Is their a modifier or something specific needed in order to get all 3 injections covered?
 
The diagnosis code you have there is RT hip trochanteric bursitis. Why would 3 major joint injections with US be done for a single joint?
We would need more information to understand your question. Are they performing major joint injections on bilateral hips and one knee or one shoulder for example? If so, you would need to assign the correct diagnosis and laterality to each injection for starters. If it is bilateral say, in both hips one line would have a modifier 50 on it for the hips. If there was an additional like the knee or shoulder you would do a second line with that.

Links below are couple other discussions on it. Some payers won't allow 3 at the same time. Some will. Coding can vary depending on health plan.


Example of a MAC discussion on bilateral indicators, this one is good because it has joint injections as the example.

Noridian had a video about it but it's older and may not apply nowadays.
 
The diagnosis code you have there is RT hip trochanteric bursitis. Why would 3 major joint injections with US be done for a single joint?
We would need more information to understand your question. Are they performing major joint injections on bilateral hips and one knee or one shoulder for example? If so, you would need to assign the correct diagnosis and laterality to each injection for starters. If it is bilateral say, in both hips one line would have a modifier 50 on it for the hips. If there was an additional like the knee or shoulder you would do a second line with that.

Links below are couple other discussions on it. Some payers won't allow 3 at the same time. Some will. Coding can vary depending on health plan.


Example of a MAC discussion on bilateral indicators, this one is good because it has joint injections as the example.

Noridian had a video about it but it's older and may not apply nowadays.
Thank you for a response. We have similar information but can't make sense of it.
 
What is the misunderstanding or can't be made sense of? Are you just reviewing charge line items and the documentation doesn't support it? Is it an error? Did the note state both aspiration and injection and someone thinks they can bill 20610 or 20611 2x for the same joint (which you can't)?

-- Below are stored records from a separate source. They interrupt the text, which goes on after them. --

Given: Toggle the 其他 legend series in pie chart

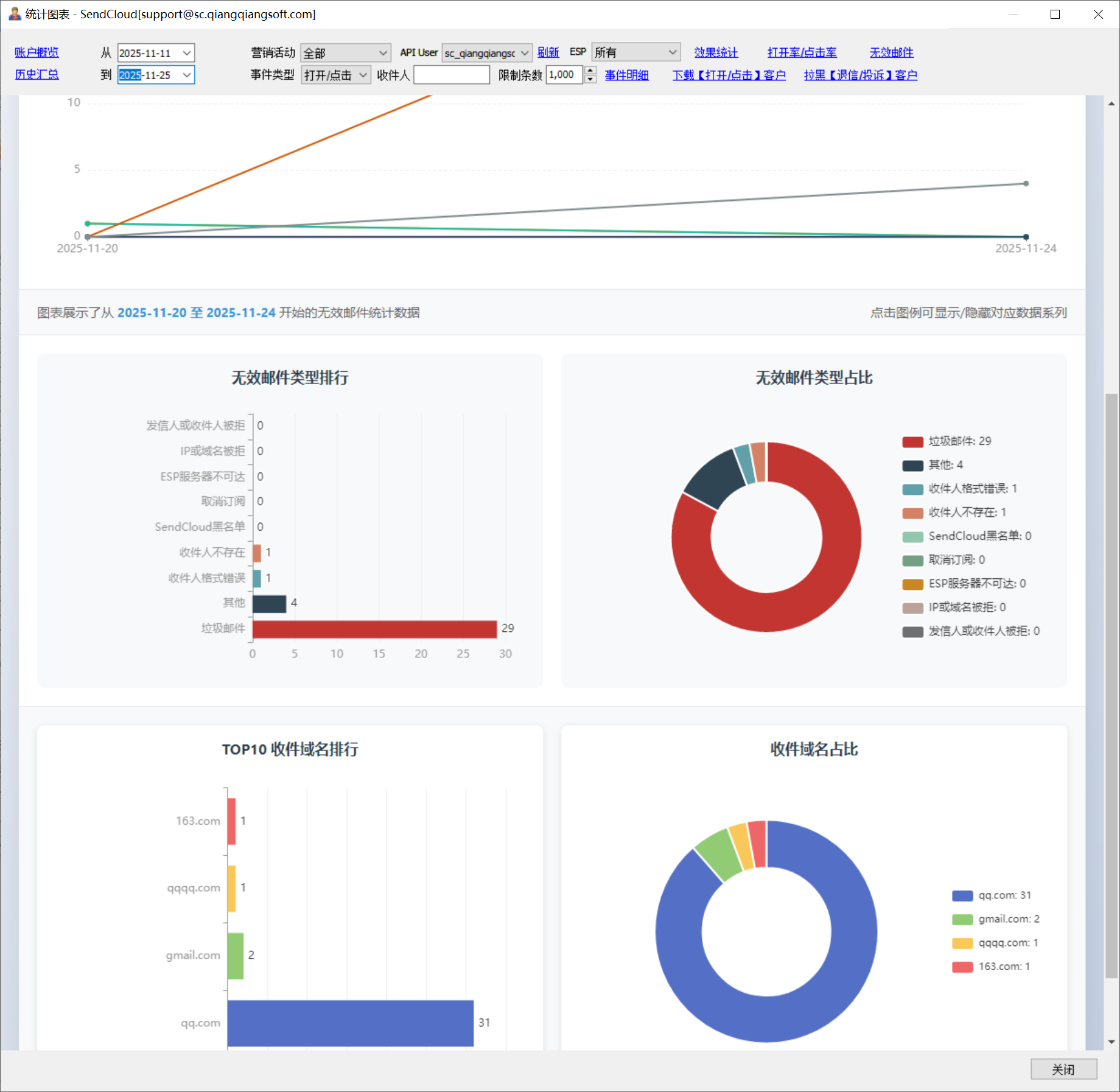Looking at the screenshot, I should [933, 465].
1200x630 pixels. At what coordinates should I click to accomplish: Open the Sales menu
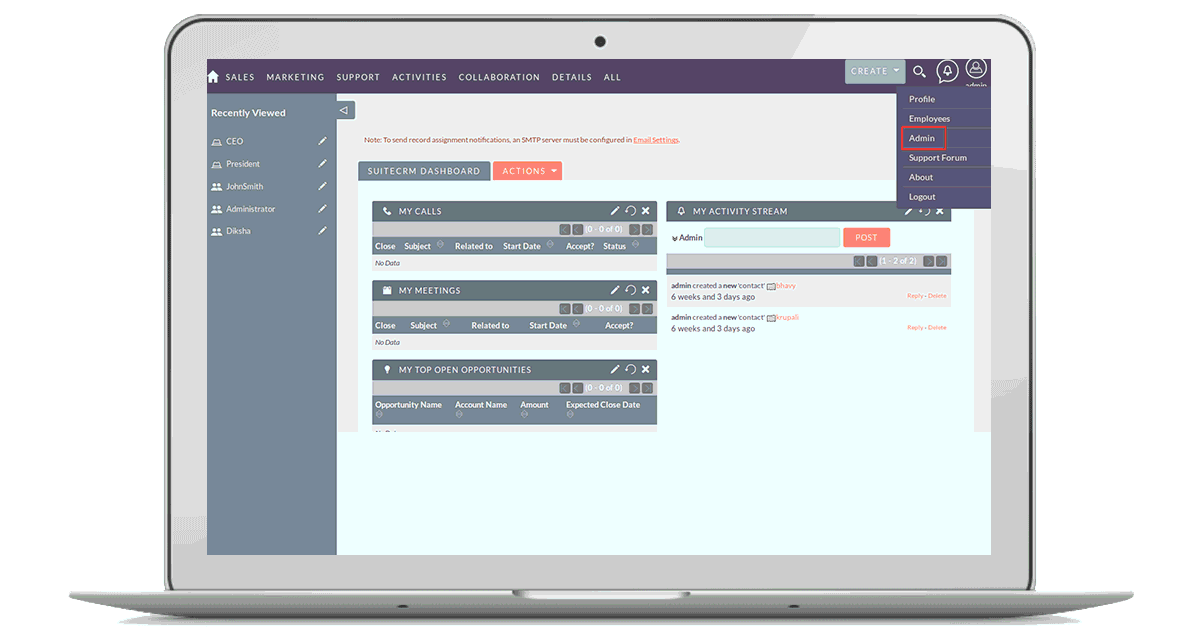[240, 77]
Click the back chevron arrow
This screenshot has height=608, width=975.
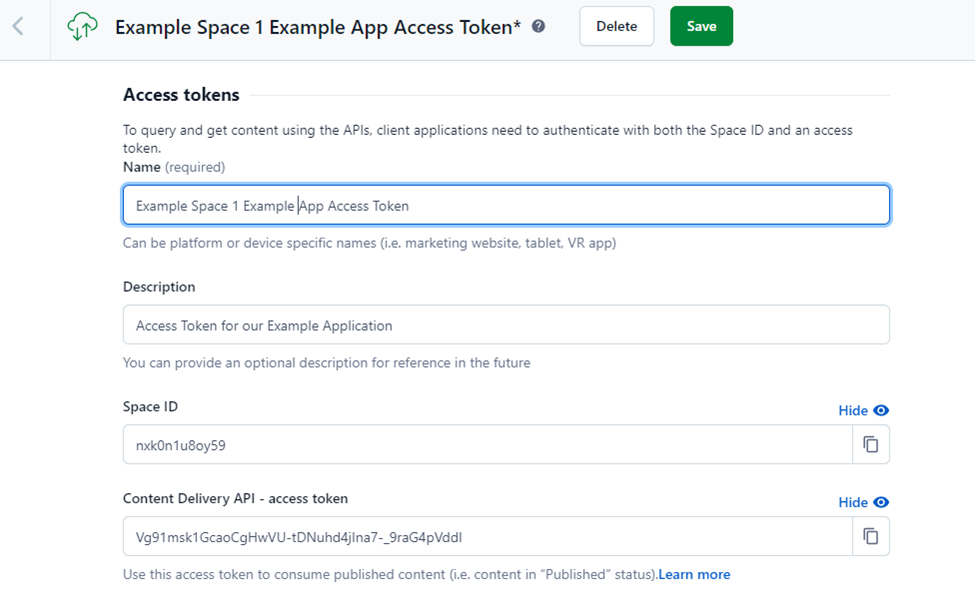coord(18,27)
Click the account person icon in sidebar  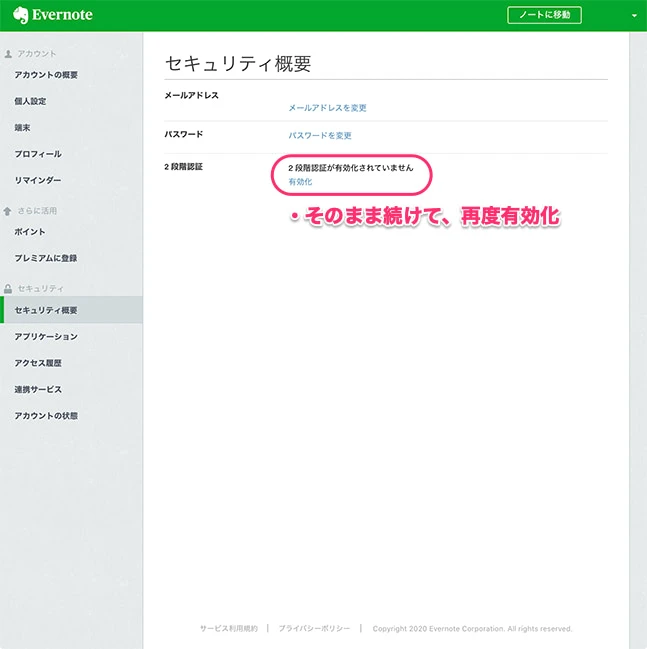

I have seen this error with new folks.

If the provider performed and properly documented three separate major joint injections w/ US you would see 3 different diagnoses or possibly two if one of them was bilateral knee OA for example.

For example, if the provider performed bilateral knee injections and the RT hip it might look like this:
20611-50 with 1 unit and double fee with dx M17.0 (if it was for knee OA for example)
20611-RT with 1 unit M70.61 (if it was for trochanteric bursitis RT hip)
J codes used w/ correct units

The modifier 50 is for paired organs such as hip, knee and shoulder. You are telling the payer it was done on both sides.
The second line with RT shows it was RT side only.
The diagnoses have to make sense with the line item billed.
As always, the documentation must support all of this.

Again, some plans may not allow more than 2 in one day. I have not seen a lot of 3x in one day done over the years. That seems like a lot.